• **PROVIDED DATA**:

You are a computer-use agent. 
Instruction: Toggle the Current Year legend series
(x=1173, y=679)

---

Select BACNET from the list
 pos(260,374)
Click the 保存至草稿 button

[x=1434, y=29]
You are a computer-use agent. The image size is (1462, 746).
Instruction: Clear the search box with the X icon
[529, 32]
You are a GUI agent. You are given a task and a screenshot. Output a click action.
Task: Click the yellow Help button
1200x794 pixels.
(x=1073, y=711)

• **WORK ORDER**: Once you have identified the lines above that contain "agent", copy each of them.

• **SOLUTION FOR THIS TASK**:
You are a computer-use agent. 
You are a computer-use agent. The image size is (1462, 746).
You are a GUI agent. You are given a task and a screenshot. Output a click action.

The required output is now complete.